Date: Fri, 13 Nov 2015 15:20:13 +0900
From: Minchan Kim <minchan@kernel.org>
To: Shaohua Li <shli@kernel.org>
CC: Andrew Morton <akpm@linux-foundation.org>, linux-kernel@vger.kernel.org,
        linux-mm@kvack.org, Michael Kerrisk <mtk.manpages@gmail.com>,
        linux-api@vger.kernel.org, Hugh Dickins <hughd@google.com>,
        Johannes Weiner <hannes@cmpxchg.org>, Rik van Riel <riel@redhat.com>,
        Mel Gorman <mgorman@suse.de>,
        KOSAKI Motohiro <kosaki.motohiro@jp.fujitsu.com>,
        Jason Evans <je@fb.com>, Daniel Micay <danielmicay@gmail.com>,
        "Kirill A. Shutemov" <kirill@shutemov.name>,
        Michal Hocko <mhocko@suse.cz>, yalin.wang2010@gmail.com
Subject: Re: [PATCH v3 17/17] mm: add knob to tune lazyfreeing
Message-ID: <20151113062013.GE5235@bbox>
References: <1447302793-5376-1-git-send-email-minchan@kernel.org>
 <1447302793-5376-18-git-send-email-minchan@kernel.org>
 <20151112194453.GA50352@kernel.org>
MIME-Version: 1.0
In-Reply-To: <20151112194453.GA50352@kernel.org>
User-Agent: Mutt/1.5.21 (2010-09-15)
Content-Type: text/plain; charset="us-ascii"
Content-Disposition: inline
Sender: linux-kernel-owner@vger.kernel.org
Content-Length: 19577
Lines: 483

On Thu, Nov 12, 2015 at 11:44:53AM -0800, Shaohua Li wrote:
> On Thu, Nov 12, 2015 at 01:33:13PM +0900, Minchan Kim wrote:
> > MADV_FREEed page's hotness is very arguble.
> > Someone think it's hot while others are it's cold.
> > 
> > Quote from Shaohua
> > "
> > My main concern is the policy how we should treat the FREE pages. Moving it to
> > inactive lru is definitionly a good start, I'm wondering if it's enough. The
> > MADV_FREE increases memory pressure and cause unnecessary reclaim because of
> > the lazy memory free. While MADV_FREE is intended to be a better replacement of
> > MADV_DONTNEED, MADV_DONTNEED doesn't have the memory pressure issue as it free
> > memory immediately. So I hope the MADV_FREE doesn't have impact on memory
> > pressure too. I'm thinking of adding an extra lru list and wartermark for this
> > to make sure FREE pages can be freed before system wide page reclaim. As you
> > said, this is arguable, but I hope we can discuss about this issue more.
> > "
> > 
> > Quote from me
> > "
> > It seems the divergence comes from MADV_FREE is *replacement* of MADV_DONTNEED.

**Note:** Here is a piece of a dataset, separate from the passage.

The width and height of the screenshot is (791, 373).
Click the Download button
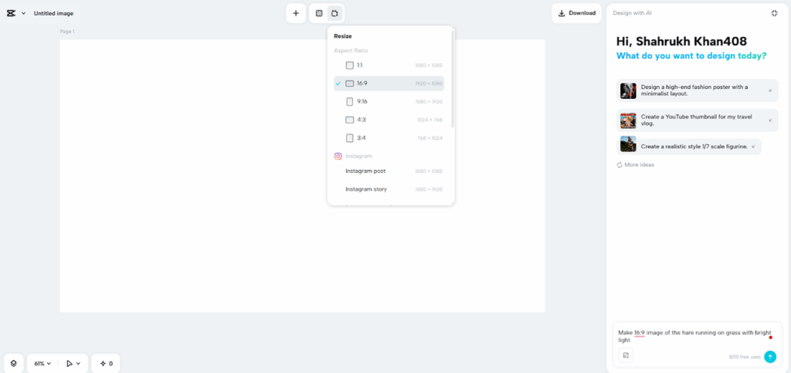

> > But I don't think so. If we could discard MADV_FREEed page *anytime*, I agree
> > but it's not true because the page would be dirty state when VM want to reclaim.
> > 
> > I'm also against with your's suggestion which let's discard FREEed page before
> > system wide page reclaim because system would have lots of clean cold page
> > caches or anonymous pages. In such case, reclaiming of them would be better.
> > Yeb, it's really workload-dependent so we might need some heuristic which is
> > normally what we want to avoid.
> > 
> > Having said that, I agree with you we could do better than the deactivation
> > and frankly speaking, I'm thinking of another LRU list(e.g. tentatively named
> > "ezreclaim LRU list"). What I have in mind is to age (anon|file|ez)
> > fairly. IOW, I want to percolate ez-LRU list reclaiming into get_scan_count.
> > When the MADV_FREE is called, we could move hinted pages from anon-LRU to
> > ez-LRU and then If VM find to not be able to discard a page in ez-LRU,
> > it could promote it to acive-anon-LRU which would be very natural aging
> > concept because it mean someone touches the page recenlty.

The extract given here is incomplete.